Previously, we demonstrated that hCD33M represses phagocytosis [17], which was in line with previous observations [16]. Given that a key difference between hCD33M and hCD33m is the lack of the glycan binding domain in hCD33m, in our current study we tested whether glycan-binding by hCD33M plays a role in either: (i) the suppressive effect of hCD33M or (ii) the gain-of-function role for hCD33m. We found that a R119A mutant of CD33, which cannot bind its sialic acid-containing ligands [11], suppressed phagocytosis to a similar extent as WT hCD33M. Moreover, cell surface expression of the R119A mutant was not lost, unlike hCD33m that appears to be retained within an intracellular location. These findings do not rule out that glycan ligands of CD33 still contribute to modulating microglia within the brain through trans interactions with glycan ligands on other cells, as proposed for other Siglecs expressed on microglia [67]. A better understanding of the biochemical nature and location of CD33 ligands in the human brain may help address this possibility.

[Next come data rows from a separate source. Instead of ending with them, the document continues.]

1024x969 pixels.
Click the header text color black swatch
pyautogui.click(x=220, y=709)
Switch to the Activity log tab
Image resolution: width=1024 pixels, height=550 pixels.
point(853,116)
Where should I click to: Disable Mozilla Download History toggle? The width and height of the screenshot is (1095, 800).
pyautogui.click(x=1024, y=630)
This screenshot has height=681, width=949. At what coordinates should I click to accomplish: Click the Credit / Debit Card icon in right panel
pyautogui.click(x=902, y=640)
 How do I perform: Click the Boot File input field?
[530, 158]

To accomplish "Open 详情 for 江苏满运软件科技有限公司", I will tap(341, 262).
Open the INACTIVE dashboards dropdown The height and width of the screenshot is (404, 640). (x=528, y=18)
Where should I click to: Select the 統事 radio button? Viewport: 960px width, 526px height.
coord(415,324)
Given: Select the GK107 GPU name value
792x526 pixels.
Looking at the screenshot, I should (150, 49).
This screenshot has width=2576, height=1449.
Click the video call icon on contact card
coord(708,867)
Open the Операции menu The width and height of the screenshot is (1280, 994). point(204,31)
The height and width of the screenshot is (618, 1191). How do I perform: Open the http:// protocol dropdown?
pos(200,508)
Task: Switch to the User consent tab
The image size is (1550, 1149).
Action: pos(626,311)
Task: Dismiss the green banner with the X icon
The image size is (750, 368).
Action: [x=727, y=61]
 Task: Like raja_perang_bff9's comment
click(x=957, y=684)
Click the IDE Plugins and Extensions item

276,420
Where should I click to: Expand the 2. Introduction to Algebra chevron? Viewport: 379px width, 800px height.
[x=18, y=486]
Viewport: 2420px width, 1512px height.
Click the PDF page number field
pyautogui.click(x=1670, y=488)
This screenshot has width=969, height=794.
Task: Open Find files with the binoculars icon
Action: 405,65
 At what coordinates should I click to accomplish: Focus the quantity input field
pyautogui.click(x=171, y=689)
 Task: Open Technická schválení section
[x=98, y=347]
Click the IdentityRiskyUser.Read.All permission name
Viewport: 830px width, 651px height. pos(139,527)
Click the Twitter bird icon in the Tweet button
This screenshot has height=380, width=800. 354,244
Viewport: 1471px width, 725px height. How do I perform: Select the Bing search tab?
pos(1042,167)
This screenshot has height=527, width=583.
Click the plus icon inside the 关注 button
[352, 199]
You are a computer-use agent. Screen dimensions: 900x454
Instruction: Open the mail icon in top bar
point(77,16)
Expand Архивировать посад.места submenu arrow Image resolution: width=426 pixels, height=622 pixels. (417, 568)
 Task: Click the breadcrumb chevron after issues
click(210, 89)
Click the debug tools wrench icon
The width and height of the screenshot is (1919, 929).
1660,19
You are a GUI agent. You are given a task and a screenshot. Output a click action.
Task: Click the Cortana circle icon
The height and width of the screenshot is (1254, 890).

The results presented here have several important therapeutic implications. First, clinical trials are underway to address whether anti-CD33 antibodies (NCT03822208), which can deplete cell surface expression of hCD33M [6], can be beneficial in neurodegeneration. While our own results [17], including additional results in this work, confirm that genetic disruption of CD33 enhances phagocytosis, it remains a distinct possibility that such a strategy will not capture the AD-protective gain-of-function role for hCD33m. In this regard, further studies into the mechanism of alternative splicing in the rs12459419T CD33 allele may be warranted [43]. Another therapeutic implication for the gain-of-function role for hCD33m comes from studies that aim to genetically-manipulate CD33 in hematopoietic stem cells prior to bone marrow transplants. Several groups have demonstrated the feasibility of either deleting or manipulating the CD33 gene within HSCs prior to a bone marrow transplant in AML patients to enable safer treatment with anti-CD33 therapy [68, 69]. One of these studies demonstrated that exon 2 could be deleted, through a CRISPR/Cas9 strategy that involves two guide RNAs targeting the introns flanking exon 2, to effectively generate hCD33m [70]. Given the gain-of-function role we have demonstrated here for hCD33m, we suggest that such an approach be used with caution until more is known about how hCD33m could be beneficial or detrimental in a physiological setting. Indeed, these results represent ex vivo studies of microglia expressing hCD33m and further investigation of the in vivo consequence of hCD33m is needed to better establish the link between increased hCD33m expression and AD protection. In this regard, the transgenic hCD33m-expressing mice generated in this study will serve as a useful tool in further evaluating the physiological roles of hCD33m in both health and disease. Specific to neurodegeneration, we also expect that these hCD33m transgenic mice will be valuable in examining the physiological significance of this gain-of-function role within mouse models of AD. Studies are underway to examine what impact hCD33M and hCD33m have on plaque accumulation in mouse models as well as skewing of microglia to disease-relevant subsets [71].

Conclusions

In conclusion, our results in two different model systems provide strong evidence that hCD33m is a gain-of-function variant. This gain-of-function role was revealed by enhanced phagocytosis and transcriptional skewing in microglia expressing hCD33m. Taken together with the lack of AD protection afforded by the rs201074739 CD33 deletion allele, these results support a model whereby the gain-of-function role for hCD33m plays a critical role in decreased AD susceptibility mediated by the rs12459419T CD33 allele.